When Egaeus sees Berenice smile for the first time, he begins to develop an unhealthy fixation on her teeth. While the rest of her body—her hair, her eyes, her very skin—rapidly succumbs to her illness, Berenice’s teeth remain the same: strong, white, and healthy. The story highlights the importance of this first glimpse and its effect on Egaeus through the use of vivid imagery:
The teeth!—the teeth!—they were here, and there, and everywhere, and visibly and palpably before me; long, narrow, and excessively white, with the pale lips writhing about them, as in the very moment of their first terrible development.
Egaeus is so enraptured by the sight of Berenice’s teeth that he begins to hallucinate that they are surrounding him “here, and there, and everywhere.” The frantic intensity of his delusion is reinforced by the story’s explicit detail, which appeals to the reader’s sense of sight. Berenice’s teeth are not just white but "excessively white," “long” and “narrow,” and palpable in their unreal reality. The gruesome visual invoked when Egaeus refers to the movement of Berenice’s lips as “writhing” heightens the singular impact of this moment upon his psyche, further demonstrating the depth of his internal conflict between revulsion and desire.
As Berenice deteriorates due to the progression of her disease, Egaeus fixates on her devolving appearance:
The forehead was high, and very pale, and singularly placid; and the once jetty hair fell partially over it, and overshadowed the hollow temples with innumerable ringlets, now of a vivid yellow, and jarring discordantly, in their fantastic character, with the reigning melancholy of the countenance. The eyes were lifeless, and lustreless, and seemingly pupilless, and I shrank involuntarily from their glassy stare to the contemplation of the thin and shrunken lips.
The imagery in this passage creates a disturbing visual, depicting a woman seemingly at the brink of death. In fact, she appears nearly skeletal—“very pale,” with “hollow temples” and “lifeless,” “glassy” eyes. Berenice’s sickly pallor stands in stark contrast to her previous healthy state during “the brightest days of her unparalleled beauty.” Where once she was lively and free of sorrows, now she is but a ghost of her former loveliness.
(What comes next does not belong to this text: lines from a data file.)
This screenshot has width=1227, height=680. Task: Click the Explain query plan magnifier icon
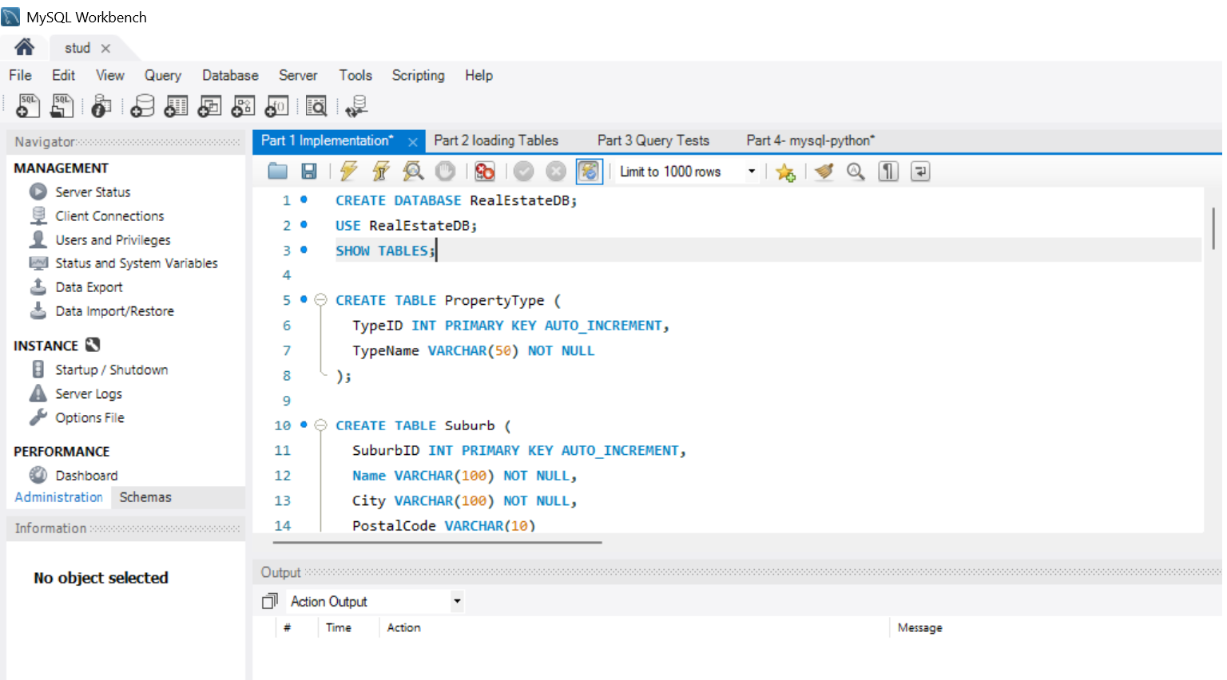[x=413, y=171]
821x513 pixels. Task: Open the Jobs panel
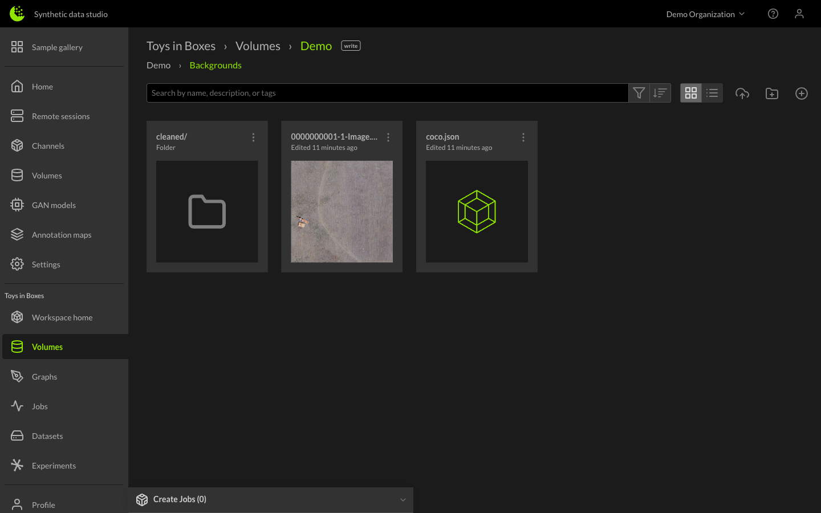click(x=39, y=406)
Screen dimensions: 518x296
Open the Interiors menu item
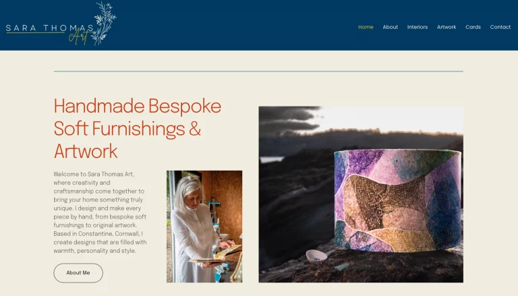[418, 27]
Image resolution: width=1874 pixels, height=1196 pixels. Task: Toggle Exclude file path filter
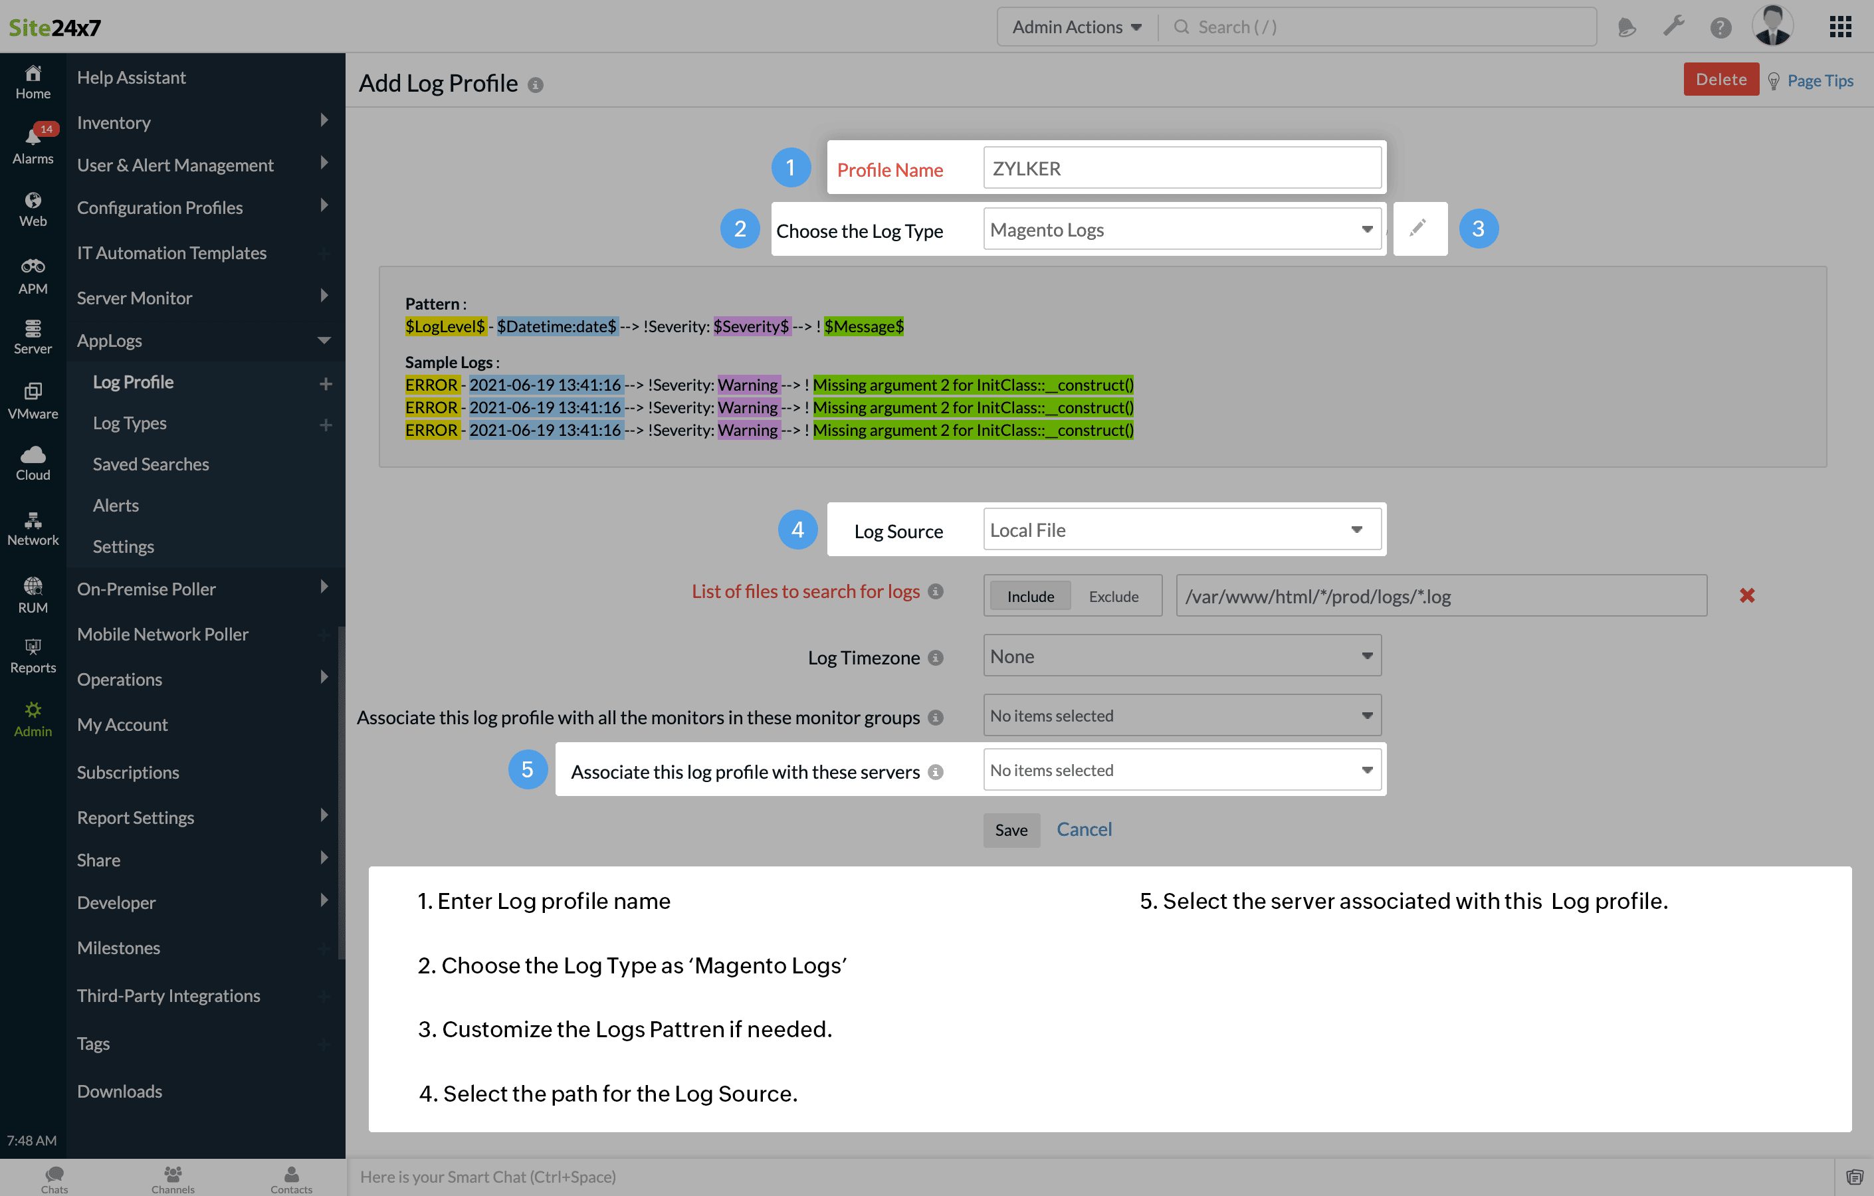(1113, 595)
The weighty impact of Berenice’s disease is mirrored in Poe’s syntax, as he lists the evidence of her physical decay in rote fashion (using nine clauses in the first sentence alone!). Each tiresome addition evokes a sense of fatigue within both the reader and Berenice. With every symptom, it becomes clear that Berenice occupies a state of living death. By toeing this line between the living and the dead, Poe subtly challenges the idea of death as a singular state of being, a potent theme throughout the story.